Ce qui n'est pas écrit
Rafael Reig

Traduit par Myriam Chirousse
Points
Bibliothèque hispanique
janvier 2014
290 p.  7,10 €
 
 
 
 La rédaction l'a lu

Un trio diabolique

De Manuel Vazquez Montalban à Arturo Perez-Reverte, l’Espagne a toujours couvé des auteurs sachant enraciner le polar dans leur culture, et mêler leur ambition littéraire à un regard singulier sur la société. A la suite de ces maîtres, d’autres portent le flambeau, tel Victor del Arbol récemment, ou Rafael Reig aujourd’hui, essayiste et critique littéraire dont le premier roman, “Ce qui n’est pas écrit”, apporte de belles promesses.

En un chapitre à peine, on est au coeur du malaise qui ronge son trio infernal : Carlos et Carmen, un couple de Madrilènes divorcés, mal remis du naufrage de leur mariage, et leur fils Jorge, ado mal dans sa peau, que sa mère élève seule. Ce week-end-là, le père emmène le fils pour une randonnée en montagne, laissant à son ex-épouse le manuscrit de son premier livre. A mesure qu’elle va lire – et nous avec elle – ce texte accouché au pire de leur crise, Carmen voudra y voir les prémices d’un drame.

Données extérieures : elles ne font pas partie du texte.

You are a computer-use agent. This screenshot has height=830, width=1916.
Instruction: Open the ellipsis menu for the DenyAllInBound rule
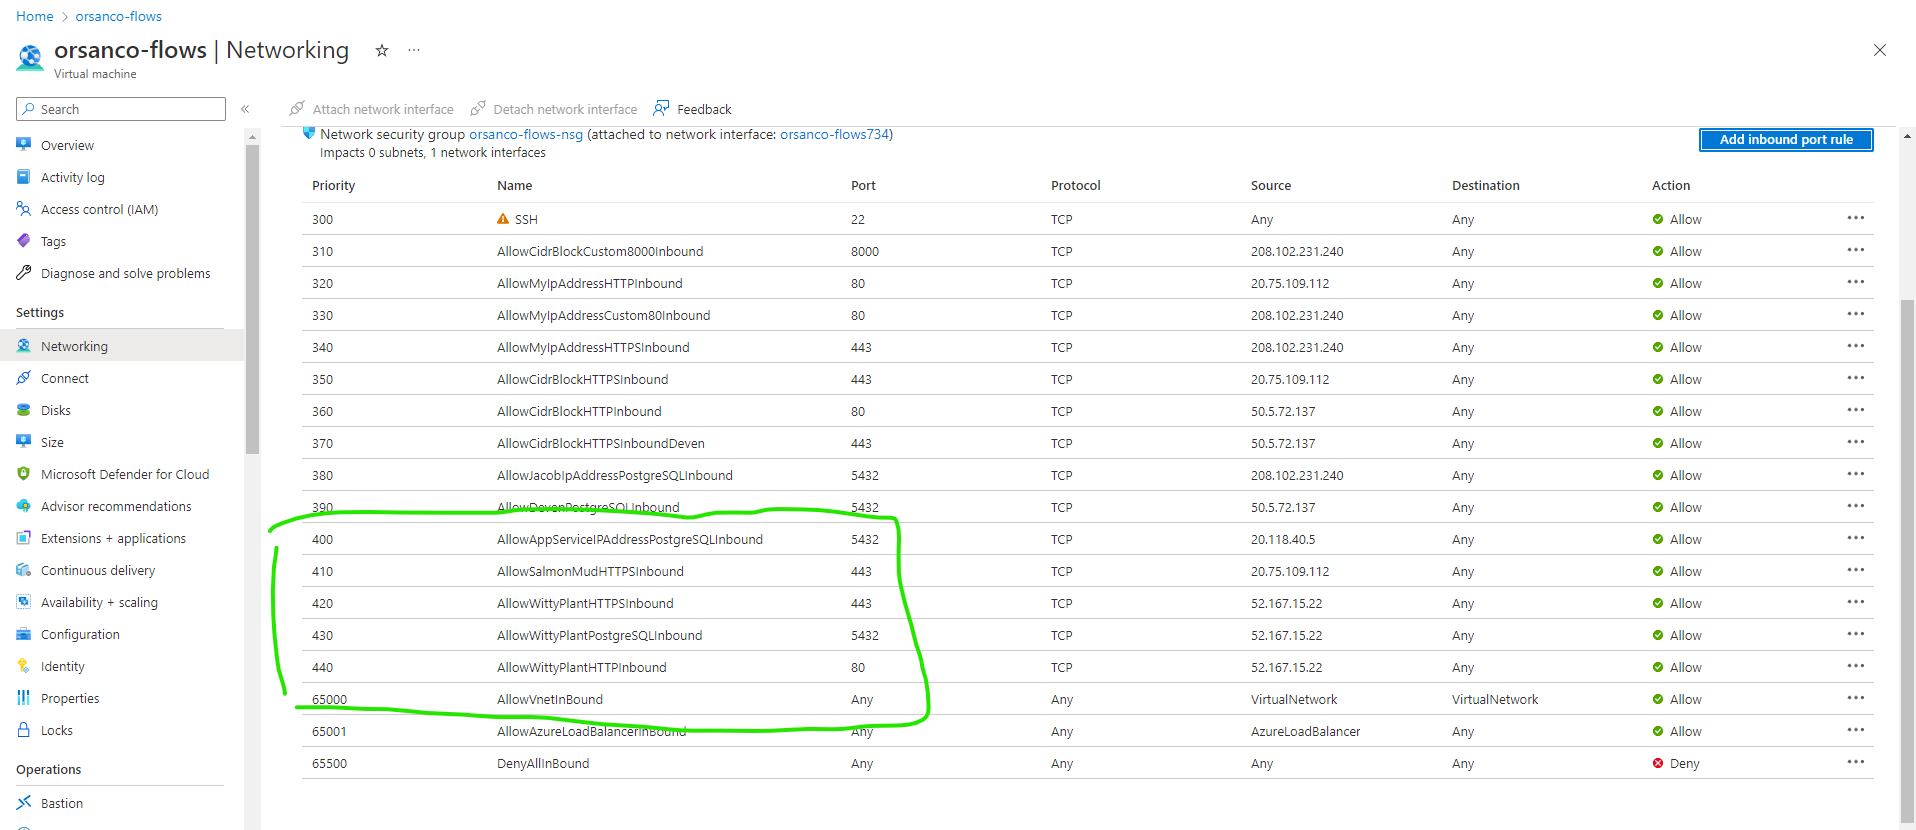click(x=1856, y=762)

Dans ce récit à trois niveau, où les extraits du livre de Carlos alternent avec le monologue intérieur de Carmen et le tête à tête père-fils, Rafel Reig brouille sans cesse les pistes. Chacun des trois personnages principaux est-il bien tel que les deux autres le perçoivent ? La fiction qui s’immisce dans l’intrigue, polar violent et baroque que Carlos a mis des années à accoucher, vient ébranler la routine et les certitudes de Carmen. Entre les sautes de tension et les ruptures de ton, cette guerilla psychologique familiale tient en haleine jusqu’à son final renversant.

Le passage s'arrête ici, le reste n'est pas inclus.